- Brief A -
In the text on member data security, can you set down the passage starting at "In recent years, we" and ending at "infiltrate our systems." word for word?
- Brief B -
According to the text on member data security, why does the cooperative aim to strike a balance between security and usability?
- Brief C -
What would come next in the text on member data security? Write a continuation that picks up after its final sentence.

Start of Text shown

While we keep the data we collect to a minimum, Powell Valley Electric Cooperative has to gather some personal information about our members in order to conduct business responsibly. Our commitment to keeping your information secure is more important than ever before — particularly since cyberthreats against critical infrastructure like electric utilities have increased significantly over the past several years.
The fact is, the only completely secure system is one that is not connected to a network. Since network connectivity is an essential part of doing business in today’s world, our job is to strike a balance between security and usability. We take this responsibility very seriously, and we work to protect your personal information and guard against cyber intrusions.
In recent years, we have made investments to protect the security of the data we manage and the reliability of the power grid. We provide training for PVEC employees to increase their awareness of cybersecurity issues, including keeping them alert to the risks posed by the efforts of bad actors to infiltrate our systems.

End of Text shown
Start of Extracted material

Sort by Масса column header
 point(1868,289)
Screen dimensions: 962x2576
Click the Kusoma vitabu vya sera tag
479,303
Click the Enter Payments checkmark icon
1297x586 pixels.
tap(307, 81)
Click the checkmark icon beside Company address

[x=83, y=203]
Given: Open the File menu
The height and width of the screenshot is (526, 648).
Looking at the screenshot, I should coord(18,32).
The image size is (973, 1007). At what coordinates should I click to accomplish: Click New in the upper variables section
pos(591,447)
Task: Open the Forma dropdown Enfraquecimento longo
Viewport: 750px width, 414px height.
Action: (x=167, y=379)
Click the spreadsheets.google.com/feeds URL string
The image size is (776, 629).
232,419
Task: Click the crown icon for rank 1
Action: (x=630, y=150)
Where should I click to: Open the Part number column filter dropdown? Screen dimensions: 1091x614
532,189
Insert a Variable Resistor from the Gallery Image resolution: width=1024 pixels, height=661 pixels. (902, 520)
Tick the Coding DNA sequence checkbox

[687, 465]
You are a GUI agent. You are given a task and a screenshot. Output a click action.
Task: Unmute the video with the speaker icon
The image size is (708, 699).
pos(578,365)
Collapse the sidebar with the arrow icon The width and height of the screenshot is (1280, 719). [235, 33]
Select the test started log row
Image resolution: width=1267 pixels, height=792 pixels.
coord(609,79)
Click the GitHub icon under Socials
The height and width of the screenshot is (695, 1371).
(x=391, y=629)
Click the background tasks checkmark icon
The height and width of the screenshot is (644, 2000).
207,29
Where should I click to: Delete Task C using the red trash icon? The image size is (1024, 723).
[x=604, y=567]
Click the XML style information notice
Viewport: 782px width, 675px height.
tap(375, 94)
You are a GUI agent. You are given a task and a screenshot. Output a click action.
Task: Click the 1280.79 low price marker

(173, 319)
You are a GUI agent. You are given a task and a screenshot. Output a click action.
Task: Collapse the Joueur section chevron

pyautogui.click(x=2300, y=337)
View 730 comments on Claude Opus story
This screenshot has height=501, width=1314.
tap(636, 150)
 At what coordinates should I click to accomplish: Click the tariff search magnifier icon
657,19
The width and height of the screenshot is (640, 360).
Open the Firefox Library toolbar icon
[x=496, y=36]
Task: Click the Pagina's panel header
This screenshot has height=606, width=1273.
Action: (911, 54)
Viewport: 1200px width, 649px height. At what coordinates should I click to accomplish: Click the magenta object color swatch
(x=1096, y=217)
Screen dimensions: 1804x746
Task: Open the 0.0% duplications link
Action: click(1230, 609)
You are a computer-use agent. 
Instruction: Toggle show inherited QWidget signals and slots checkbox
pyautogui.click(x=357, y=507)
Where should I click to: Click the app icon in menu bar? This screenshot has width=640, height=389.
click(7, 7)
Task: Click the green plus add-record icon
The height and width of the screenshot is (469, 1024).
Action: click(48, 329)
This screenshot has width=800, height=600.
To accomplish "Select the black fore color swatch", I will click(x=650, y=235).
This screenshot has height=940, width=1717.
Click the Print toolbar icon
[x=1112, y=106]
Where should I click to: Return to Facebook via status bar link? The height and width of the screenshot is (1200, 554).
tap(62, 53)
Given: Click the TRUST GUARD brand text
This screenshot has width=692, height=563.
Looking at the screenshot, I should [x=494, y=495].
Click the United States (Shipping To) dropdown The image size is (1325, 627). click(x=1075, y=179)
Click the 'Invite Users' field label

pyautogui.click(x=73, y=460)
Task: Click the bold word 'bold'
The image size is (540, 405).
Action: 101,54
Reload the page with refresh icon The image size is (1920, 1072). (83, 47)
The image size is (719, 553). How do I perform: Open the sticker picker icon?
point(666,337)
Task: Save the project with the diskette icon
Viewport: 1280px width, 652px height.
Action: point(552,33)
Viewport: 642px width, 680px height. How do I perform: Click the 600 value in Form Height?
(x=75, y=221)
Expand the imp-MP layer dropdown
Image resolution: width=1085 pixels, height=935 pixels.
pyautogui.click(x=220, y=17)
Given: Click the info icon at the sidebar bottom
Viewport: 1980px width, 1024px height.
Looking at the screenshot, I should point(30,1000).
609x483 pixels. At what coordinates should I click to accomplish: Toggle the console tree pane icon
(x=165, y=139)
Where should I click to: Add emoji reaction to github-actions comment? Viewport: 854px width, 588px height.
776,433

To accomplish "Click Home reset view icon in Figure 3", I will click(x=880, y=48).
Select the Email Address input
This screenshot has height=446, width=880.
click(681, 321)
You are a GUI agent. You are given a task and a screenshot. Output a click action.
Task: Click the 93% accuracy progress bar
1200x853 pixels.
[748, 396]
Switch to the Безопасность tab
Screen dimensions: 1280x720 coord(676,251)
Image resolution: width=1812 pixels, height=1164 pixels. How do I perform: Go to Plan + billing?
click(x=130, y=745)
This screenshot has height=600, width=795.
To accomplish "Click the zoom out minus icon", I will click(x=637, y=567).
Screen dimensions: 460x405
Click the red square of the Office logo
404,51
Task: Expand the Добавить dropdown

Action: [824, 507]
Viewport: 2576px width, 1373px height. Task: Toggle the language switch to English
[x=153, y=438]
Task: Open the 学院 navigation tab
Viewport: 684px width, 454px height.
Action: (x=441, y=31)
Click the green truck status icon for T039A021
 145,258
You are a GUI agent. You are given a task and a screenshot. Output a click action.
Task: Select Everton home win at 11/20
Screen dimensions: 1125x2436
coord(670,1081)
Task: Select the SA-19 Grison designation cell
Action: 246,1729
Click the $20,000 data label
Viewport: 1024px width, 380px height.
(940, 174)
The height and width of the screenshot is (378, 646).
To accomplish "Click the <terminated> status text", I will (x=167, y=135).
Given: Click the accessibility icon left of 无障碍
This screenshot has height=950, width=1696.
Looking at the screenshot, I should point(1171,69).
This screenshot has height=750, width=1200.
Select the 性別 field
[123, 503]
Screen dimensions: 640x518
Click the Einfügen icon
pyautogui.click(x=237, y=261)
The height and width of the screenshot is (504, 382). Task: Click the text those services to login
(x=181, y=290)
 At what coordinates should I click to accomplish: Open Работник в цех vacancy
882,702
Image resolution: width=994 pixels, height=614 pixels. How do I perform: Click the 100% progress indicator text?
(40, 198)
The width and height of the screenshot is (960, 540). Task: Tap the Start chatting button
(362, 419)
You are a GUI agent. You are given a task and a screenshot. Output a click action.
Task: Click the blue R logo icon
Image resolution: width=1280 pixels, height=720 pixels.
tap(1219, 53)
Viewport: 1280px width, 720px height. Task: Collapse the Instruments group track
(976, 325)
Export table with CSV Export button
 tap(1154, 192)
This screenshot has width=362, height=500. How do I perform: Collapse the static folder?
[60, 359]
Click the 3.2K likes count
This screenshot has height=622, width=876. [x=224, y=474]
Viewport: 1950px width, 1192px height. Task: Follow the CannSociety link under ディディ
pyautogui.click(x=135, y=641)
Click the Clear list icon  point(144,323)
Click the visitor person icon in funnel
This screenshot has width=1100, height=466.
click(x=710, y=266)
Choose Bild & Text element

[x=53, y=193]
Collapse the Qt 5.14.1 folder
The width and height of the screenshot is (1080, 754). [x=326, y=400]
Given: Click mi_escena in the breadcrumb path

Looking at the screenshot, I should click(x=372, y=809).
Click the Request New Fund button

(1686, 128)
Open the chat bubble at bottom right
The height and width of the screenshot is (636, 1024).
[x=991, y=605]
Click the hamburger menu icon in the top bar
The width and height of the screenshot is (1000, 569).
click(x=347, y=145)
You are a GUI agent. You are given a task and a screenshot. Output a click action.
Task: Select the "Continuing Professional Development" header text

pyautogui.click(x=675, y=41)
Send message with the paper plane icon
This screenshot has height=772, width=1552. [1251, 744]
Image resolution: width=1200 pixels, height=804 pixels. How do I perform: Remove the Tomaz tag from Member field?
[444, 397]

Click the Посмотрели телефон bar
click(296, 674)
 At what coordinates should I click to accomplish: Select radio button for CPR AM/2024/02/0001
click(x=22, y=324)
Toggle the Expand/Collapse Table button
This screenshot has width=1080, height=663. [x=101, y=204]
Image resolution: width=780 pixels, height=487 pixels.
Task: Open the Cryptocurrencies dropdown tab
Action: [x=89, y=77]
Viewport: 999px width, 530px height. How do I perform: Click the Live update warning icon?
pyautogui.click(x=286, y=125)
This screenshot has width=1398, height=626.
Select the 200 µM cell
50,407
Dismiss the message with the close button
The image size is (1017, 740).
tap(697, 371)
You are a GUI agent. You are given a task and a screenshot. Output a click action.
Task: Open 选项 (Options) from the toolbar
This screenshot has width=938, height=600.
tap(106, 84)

End of Extracted material

- Task response A -
In recent years, we have made investments to protect the security of the data we manage and the reliability of the power grid. We provide training for PVEC employees to increase their awareness of cybersecurity issues, including keeping them alert to the risks posed by the efforts of bad actors to infiltrate our systems.

- Task response B -
The only completely secure system is one that isn't connected to a network. Network connectivity is essential to doing business today, so the cooperative has to weigh security against usability.

- Task response C -
As we strive to maintain vigilance here at PVEC, I want to urge you to do your part to thwart cybercrime. Here are some simple steps you can take to reduce your risk of scams, hacks and breaches:
PROTECT YOUR SYSTEMS AND DATA
Keep software up to date, and install a reputable antivirus program. Create a strong and unique passphrase for each of your online accounts, and change them regularly. Don’t open any attachments unless you are expecting the file, document or invoice and have verified the sender’s email address.
PROTECT YOUR CONNECTIONS
Use caution when connecting to a public Wi-Fi network, and never conduct purchases or sensitive transactions when on a public network. Avoid using free charging stations; bad actors have figured out ways to introduce malware and monitoring software onto devices that access these USB ports.
PROTECT YOUR MONEY AND INFORMATION
Carefully examine the email address in all correspondence, and scrutinize website URLs. Scammers can mimic a legitimate site or email address by using a slight variation in spelling. Never click a link in an unsolicited text message or email that asks you to update or verify your account information. Scrutinize all electronic requests for payments or transfer of funds. Be extra suspicious of any message that urges immediate action. If you are unsure if a message from PVEC is legitimate, call your local PVEC office to confirm.
Sometimes, despite our very best efforts, the worst can happen. If you are the victim of an online or internet-enabled crime, immediately file a report with the FBI’s Internet Crime Complaint Center at ic3.gov.